Exercise: Would you copy all lines in the data that contain the word "will"?

[Saved data entries]
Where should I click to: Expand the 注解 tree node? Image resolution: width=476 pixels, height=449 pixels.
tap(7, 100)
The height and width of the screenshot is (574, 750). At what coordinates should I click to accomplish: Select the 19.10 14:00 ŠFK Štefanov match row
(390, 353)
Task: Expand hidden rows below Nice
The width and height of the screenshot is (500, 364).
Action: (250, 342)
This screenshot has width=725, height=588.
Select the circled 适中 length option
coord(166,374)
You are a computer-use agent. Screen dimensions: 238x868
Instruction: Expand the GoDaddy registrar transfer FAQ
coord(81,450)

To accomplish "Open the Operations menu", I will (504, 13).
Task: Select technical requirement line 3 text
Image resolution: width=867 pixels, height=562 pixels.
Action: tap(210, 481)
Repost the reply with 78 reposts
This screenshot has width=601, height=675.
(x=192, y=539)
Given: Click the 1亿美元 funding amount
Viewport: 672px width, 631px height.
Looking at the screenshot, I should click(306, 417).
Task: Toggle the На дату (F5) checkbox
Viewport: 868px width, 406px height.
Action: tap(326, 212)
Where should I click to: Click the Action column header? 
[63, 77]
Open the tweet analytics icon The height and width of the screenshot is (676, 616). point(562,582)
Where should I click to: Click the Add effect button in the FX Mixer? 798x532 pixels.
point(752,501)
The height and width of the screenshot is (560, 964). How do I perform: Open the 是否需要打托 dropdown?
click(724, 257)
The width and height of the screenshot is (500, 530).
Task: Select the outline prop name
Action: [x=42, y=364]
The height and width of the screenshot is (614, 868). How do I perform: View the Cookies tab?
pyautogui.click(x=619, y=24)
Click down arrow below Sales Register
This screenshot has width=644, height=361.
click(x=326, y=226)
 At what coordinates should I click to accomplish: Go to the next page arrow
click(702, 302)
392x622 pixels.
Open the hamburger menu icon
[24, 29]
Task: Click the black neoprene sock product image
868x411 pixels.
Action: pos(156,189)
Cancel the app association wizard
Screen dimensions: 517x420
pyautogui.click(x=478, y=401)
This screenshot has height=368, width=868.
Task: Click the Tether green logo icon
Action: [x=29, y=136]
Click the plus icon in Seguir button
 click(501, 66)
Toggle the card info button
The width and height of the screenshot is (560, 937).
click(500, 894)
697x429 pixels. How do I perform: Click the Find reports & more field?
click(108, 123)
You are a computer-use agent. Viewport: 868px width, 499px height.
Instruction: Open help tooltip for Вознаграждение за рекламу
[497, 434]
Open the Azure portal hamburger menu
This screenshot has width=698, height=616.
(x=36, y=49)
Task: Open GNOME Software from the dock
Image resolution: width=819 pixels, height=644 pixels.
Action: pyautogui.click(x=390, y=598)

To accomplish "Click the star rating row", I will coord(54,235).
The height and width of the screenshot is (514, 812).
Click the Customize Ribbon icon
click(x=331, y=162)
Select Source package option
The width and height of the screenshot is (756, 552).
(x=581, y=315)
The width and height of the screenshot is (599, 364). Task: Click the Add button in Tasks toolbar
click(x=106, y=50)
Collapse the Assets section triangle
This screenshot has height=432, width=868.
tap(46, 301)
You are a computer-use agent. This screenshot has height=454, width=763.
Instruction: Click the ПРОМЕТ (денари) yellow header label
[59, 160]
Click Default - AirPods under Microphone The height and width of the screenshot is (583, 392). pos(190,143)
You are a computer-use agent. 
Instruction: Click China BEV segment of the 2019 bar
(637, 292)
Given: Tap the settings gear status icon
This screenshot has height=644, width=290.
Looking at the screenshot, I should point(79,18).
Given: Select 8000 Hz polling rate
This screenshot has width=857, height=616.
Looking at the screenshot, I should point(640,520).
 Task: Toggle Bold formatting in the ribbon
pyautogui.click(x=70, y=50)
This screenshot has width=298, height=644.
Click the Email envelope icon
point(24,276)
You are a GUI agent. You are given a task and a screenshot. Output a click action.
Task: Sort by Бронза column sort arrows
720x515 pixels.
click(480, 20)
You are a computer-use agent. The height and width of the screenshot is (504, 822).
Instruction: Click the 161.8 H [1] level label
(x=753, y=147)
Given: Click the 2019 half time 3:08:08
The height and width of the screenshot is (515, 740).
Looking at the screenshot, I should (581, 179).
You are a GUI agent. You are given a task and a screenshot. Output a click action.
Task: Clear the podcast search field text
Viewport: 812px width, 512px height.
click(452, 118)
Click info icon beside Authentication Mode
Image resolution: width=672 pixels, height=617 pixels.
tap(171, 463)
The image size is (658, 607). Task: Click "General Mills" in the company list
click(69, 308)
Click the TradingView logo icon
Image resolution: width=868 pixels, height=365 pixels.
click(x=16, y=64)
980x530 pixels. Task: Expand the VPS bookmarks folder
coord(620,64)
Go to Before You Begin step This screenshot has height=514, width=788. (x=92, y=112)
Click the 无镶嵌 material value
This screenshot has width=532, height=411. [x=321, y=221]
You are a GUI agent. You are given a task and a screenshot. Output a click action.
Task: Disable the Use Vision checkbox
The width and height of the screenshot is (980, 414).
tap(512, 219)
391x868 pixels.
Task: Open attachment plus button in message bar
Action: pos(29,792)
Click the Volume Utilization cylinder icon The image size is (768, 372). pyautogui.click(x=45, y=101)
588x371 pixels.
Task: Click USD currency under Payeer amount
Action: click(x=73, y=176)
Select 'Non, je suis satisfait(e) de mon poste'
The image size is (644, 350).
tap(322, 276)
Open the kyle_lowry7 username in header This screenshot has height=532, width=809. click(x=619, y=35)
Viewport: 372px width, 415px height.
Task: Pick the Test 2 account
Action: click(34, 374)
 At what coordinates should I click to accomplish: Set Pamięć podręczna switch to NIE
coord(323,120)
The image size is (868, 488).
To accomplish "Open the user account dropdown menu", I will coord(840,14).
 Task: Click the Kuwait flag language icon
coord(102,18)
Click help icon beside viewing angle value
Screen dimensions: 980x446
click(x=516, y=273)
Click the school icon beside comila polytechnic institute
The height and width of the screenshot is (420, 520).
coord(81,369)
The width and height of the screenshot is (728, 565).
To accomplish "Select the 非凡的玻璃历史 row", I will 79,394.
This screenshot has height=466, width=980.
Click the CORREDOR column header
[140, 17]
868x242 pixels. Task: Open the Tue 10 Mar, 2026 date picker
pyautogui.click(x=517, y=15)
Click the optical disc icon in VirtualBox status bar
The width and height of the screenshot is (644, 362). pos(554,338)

Solution for this problem:
To accomplish "Open the Operations menu", I will (504, 13).
To accomplish "Click the star rating row", I will coord(54,235).
To accomplish "Open the user account dropdown menu", I will coord(840,14).
To accomplish "Select the 非凡的玻璃历史 row", I will 79,394.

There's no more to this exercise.